Yesterday the Senate confirmed Noel Francisco as solicitor general by a vote of 50-47. Amy Howe has this blog’s coverage, which first appeared at Howe on the Court. Additional coverage comes from Ryan Lovelace in The Washington Examiner, Alex Swoyer in The Washington Times and Jessie Kokrda Kamens at Bloomberg Big Law Business.
At the Associated Press, Mark Sherman reports that although “President Donald Trump’s travel ban offers the Supreme Court the chance to make a major pronouncement on the president’s power over immigration, … the case also could vanish into the legal ether, and that may be what a majority of the court is hoping for.” At Take Care, Joshua Matz, introducing excerpts from an amicus brief filed in the entry-ban cases on behalf of a group of constitutional law scholars, argues that “the President’s public statements—before and after inauguration—about why he issued his executive order” constitute “admissions of anti-Muslim animus.”
- In The National Law Journal (subscription or registration required), Marcia Coyle reports that former solicitor general Paul Clement has been tapped to argue on behalf of the employers in in a closely watched trio of U.S. Supreme Court cases that question whether workplace arbitration agreements that ban class actions violate federal labor laws,” after “[t]he companies and their lawyers were apparently at an impasse over which of their original high court lawyers should make the Oct. 2 arguments.”
- At truthdig, Bill Blum discusses partisan-gerrymandering case Gill v.

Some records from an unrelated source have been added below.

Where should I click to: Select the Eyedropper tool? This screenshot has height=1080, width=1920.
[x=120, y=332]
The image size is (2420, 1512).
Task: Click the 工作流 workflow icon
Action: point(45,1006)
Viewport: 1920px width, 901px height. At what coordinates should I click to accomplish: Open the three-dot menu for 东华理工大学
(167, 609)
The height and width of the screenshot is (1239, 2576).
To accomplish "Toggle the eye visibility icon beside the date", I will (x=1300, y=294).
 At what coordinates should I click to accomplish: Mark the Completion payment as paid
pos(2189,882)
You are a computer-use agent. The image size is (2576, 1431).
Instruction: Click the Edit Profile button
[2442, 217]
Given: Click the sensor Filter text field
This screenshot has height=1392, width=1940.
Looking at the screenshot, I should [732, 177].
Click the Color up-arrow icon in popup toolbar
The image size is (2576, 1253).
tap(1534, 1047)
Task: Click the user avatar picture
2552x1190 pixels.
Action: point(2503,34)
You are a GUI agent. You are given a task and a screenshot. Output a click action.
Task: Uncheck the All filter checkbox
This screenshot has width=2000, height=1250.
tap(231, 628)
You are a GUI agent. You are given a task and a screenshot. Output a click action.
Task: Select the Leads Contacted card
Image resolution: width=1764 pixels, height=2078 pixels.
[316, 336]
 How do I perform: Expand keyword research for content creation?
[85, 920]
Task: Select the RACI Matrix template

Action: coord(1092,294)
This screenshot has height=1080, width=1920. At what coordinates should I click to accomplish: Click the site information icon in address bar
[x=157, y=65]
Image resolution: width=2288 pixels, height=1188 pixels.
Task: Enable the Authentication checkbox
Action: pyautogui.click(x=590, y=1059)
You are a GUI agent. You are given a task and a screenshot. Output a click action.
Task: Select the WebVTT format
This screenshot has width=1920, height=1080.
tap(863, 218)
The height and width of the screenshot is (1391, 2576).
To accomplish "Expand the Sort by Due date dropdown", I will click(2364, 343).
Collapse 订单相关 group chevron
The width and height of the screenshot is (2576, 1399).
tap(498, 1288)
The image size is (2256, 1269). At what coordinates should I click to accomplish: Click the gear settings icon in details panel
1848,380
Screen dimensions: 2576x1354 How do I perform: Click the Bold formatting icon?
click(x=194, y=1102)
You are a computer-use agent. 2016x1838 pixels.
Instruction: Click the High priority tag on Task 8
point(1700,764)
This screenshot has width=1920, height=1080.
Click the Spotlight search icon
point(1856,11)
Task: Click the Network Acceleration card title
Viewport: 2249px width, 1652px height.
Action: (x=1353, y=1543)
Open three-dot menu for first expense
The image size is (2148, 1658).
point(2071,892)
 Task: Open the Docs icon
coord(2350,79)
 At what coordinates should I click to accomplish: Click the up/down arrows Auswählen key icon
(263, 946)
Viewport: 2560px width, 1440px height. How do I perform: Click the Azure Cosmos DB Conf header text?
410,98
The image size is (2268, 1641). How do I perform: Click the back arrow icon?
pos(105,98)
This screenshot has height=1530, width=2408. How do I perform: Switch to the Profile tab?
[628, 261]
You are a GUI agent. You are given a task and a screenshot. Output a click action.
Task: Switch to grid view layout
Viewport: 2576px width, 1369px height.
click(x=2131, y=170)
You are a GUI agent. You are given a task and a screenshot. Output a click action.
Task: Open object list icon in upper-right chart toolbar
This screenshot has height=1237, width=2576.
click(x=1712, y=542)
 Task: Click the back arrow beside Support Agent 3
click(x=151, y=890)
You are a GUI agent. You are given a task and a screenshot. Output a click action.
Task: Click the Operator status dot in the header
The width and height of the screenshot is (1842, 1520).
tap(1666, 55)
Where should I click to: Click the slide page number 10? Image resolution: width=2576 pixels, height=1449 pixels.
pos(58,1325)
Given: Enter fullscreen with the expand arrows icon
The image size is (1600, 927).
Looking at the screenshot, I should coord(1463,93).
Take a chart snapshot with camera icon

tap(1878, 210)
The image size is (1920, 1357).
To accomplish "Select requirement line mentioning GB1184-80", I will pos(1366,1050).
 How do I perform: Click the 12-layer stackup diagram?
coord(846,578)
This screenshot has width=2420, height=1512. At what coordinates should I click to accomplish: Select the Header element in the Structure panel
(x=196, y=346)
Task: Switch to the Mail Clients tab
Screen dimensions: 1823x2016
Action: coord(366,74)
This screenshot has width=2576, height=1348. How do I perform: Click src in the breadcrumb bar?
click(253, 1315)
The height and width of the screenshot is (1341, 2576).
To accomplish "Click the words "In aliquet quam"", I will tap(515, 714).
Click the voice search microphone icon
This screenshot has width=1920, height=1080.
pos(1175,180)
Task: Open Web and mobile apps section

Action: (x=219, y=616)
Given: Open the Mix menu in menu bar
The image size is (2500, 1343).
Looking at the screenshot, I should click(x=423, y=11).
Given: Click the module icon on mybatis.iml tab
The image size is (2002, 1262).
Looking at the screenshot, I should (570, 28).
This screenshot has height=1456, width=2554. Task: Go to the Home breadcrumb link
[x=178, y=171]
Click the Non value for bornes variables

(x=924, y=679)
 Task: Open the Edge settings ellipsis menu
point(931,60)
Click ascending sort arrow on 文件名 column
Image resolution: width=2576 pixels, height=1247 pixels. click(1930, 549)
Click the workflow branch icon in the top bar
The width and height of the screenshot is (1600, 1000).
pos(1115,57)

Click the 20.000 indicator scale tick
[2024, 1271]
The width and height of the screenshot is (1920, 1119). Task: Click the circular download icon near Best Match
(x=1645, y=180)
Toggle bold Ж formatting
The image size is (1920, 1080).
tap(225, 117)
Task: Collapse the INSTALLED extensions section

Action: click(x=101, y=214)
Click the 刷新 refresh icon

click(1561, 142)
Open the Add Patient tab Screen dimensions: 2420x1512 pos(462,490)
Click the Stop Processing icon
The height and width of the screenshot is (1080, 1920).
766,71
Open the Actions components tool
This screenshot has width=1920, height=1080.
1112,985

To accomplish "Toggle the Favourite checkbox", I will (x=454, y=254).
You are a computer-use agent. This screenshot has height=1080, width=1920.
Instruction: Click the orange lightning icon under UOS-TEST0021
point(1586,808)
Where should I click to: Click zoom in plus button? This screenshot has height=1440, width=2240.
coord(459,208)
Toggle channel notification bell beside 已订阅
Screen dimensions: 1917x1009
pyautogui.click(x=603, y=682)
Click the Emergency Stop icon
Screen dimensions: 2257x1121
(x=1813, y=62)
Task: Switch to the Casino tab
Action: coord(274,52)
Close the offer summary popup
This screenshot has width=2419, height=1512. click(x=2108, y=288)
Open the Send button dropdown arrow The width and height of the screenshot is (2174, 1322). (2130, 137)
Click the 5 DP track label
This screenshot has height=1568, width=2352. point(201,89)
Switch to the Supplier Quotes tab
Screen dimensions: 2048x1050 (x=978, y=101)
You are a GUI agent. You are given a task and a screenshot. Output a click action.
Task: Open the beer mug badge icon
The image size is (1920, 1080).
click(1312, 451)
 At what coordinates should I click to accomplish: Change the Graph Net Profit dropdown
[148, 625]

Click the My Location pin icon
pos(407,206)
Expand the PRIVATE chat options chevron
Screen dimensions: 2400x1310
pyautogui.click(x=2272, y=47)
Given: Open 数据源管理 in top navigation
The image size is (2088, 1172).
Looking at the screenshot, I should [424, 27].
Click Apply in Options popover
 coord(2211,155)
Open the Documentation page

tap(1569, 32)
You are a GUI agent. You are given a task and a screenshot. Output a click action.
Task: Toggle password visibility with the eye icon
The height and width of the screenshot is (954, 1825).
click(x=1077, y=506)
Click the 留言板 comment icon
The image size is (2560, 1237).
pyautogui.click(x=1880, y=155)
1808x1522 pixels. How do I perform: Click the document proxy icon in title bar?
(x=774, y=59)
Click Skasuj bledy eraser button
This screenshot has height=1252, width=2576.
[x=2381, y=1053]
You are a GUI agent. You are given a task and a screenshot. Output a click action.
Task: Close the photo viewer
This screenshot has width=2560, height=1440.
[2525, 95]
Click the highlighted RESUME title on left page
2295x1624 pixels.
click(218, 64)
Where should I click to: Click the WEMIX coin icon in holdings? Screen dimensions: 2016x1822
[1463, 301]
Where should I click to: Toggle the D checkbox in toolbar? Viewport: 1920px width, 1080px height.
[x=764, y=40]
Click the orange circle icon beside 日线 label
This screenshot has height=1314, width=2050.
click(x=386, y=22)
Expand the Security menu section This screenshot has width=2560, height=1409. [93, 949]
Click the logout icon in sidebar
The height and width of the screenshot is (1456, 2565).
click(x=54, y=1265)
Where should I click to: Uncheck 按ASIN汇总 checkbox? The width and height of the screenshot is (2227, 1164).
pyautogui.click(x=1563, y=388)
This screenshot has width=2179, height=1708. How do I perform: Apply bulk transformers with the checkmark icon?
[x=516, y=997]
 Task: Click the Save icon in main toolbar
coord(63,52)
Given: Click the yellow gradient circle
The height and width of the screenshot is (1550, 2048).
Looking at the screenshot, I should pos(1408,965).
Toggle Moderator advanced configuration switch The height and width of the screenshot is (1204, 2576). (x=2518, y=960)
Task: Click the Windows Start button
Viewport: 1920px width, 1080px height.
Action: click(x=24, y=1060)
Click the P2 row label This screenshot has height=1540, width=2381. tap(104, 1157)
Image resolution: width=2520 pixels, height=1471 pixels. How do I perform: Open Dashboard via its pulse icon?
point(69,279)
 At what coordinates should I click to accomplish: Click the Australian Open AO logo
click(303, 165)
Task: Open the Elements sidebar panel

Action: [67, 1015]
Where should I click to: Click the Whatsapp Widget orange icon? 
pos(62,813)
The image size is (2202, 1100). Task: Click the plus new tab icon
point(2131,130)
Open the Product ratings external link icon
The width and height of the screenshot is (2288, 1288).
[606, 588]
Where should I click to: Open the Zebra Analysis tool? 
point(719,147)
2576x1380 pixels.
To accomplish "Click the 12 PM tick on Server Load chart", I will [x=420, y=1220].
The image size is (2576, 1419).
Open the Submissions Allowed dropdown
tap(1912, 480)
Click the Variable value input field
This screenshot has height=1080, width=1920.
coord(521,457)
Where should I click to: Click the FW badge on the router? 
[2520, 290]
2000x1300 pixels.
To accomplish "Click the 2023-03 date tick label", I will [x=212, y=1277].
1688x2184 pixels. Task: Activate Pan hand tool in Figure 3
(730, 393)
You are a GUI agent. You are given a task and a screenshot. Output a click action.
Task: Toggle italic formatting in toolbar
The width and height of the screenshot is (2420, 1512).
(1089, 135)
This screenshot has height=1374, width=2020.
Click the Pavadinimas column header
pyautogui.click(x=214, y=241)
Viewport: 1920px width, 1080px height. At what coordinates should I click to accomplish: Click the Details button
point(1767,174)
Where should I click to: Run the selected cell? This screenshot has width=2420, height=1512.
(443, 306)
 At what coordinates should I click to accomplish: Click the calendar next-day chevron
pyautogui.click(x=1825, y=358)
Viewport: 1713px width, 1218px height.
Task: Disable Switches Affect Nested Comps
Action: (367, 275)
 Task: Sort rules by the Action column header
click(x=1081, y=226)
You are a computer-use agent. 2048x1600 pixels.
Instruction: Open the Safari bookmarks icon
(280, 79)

Whitford, concluding that “[h]ow the court ultimately rules will determine whether the legacy of the Earl Warren on reapportionment will be honored and extended or brought crashing to an unceremonious close.”
- At ACSblog, Ann Hodges looks at the pending cert petition in Janus v. AFSCME, “a case challenging the only reliable source of union funds,” maintaining that the petition “rehashes the same arguments rejected by the Supreme Court forty years ago in Abood v. Detroit Board of Education and downplays subsequent legal developments that support reaffirmation of the decision in Abood.”
- At The American Prospect, Elliot Mincberg argues that a “ruling in favor of the bakery” in Masterpiece Cakeshop v. Colorado Civil Rights Commission, which stems from a baker’s refusal to create a wedding cake for a same-sex couple, “would not only undermine the marriage equality protections in Obergefell and weaken statutes combatting anti-LGBTQ discrimination, but it would also authorize a much broader ‘religious exemption to civil rights laws that could allow discrimination’ based on gender, nationality, race and other grounds.”
- At Slate, Mark Joseph Stern, observing that Supreme Court justices often “attempt to play oracle,” provides “a roundup of the justices’ most famous predictions and a status update on whether they have yet come to pass.”